Staatsanwalt ermittelt weiter gegen Wiese

Eine bezeichnende Ausnahme gab es im Landkreis Konstanz. Dort hatte das Jugendamt einen jungen Mann auf der Grundlage einer bereits in der Schweiz erfolgten Handwurzelröntgenuntersuchung auf 19 Jahre geschätzt. Das Gericht hob diese Entscheidung wegen der oben genannten Diskrepanz von zwei Jahren wieder auf. Auch das Freiburger Landgericht hatte im Fall von Hussein K. trotz aller Bemühungen und zweier Gutachten das Alter des Angeklagten nicht genau festlegen können. Es verurteilte ihn schließlich zu lebenslanger Haft, aber nicht als Erwachsenen, sondern als Heranwachsenden.

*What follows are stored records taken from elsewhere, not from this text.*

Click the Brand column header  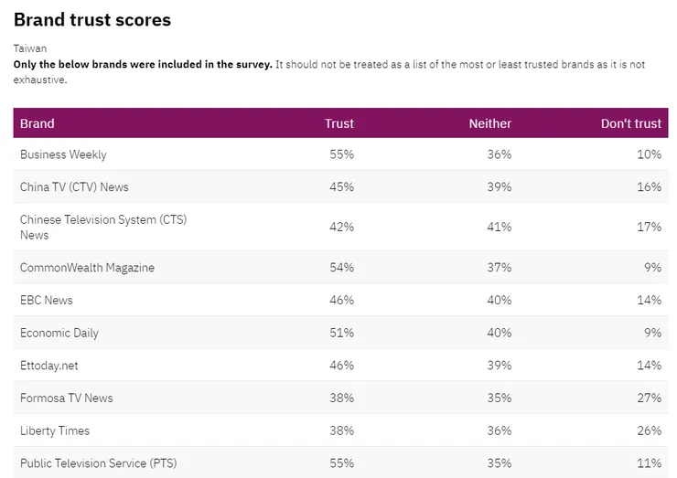tap(38, 123)
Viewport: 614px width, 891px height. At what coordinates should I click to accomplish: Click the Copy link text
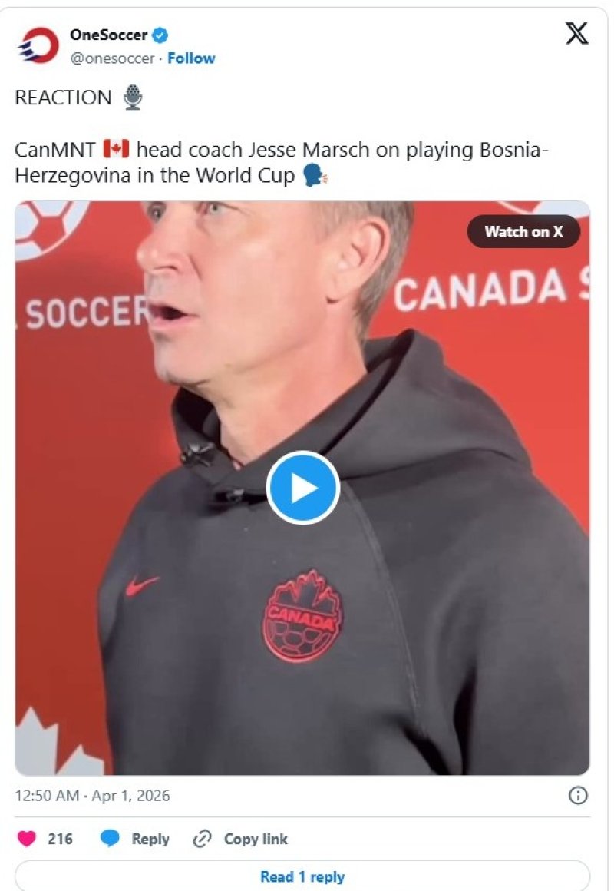point(256,839)
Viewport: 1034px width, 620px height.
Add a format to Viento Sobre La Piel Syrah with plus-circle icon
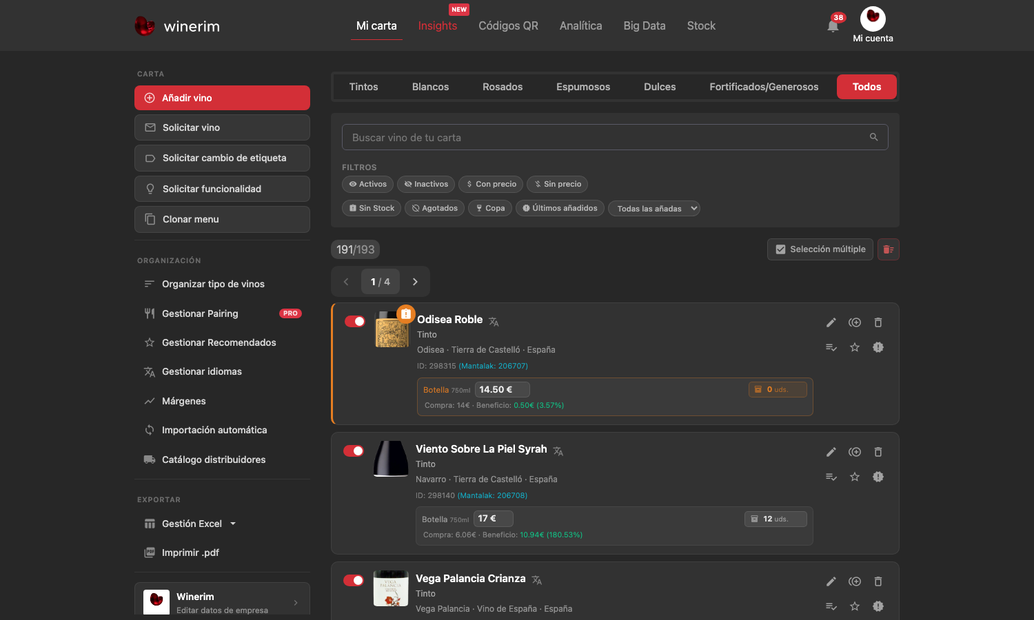[x=855, y=452]
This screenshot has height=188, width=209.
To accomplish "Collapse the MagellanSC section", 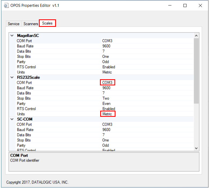I will (12, 35).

Hussein K. hatte sich ursprünglich als Minderjähriger ausgegeben. Von der privaten Jugendhilfeorganisation Wiese wurde er bei einer Pflegefamilie untergebracht. Später stellte sich heraus, dass diese Unterbringung nicht genehmigt und auch zu hoch honoriert worden war. Die Ermittlungen gegen Wiese seien noch nicht abgeschlossen, sagte ein Sprecher der Staatsanwaltschaft. Gegen Mitarbeiter des Jugendamts werde gegenwärtig nicht ermittelt.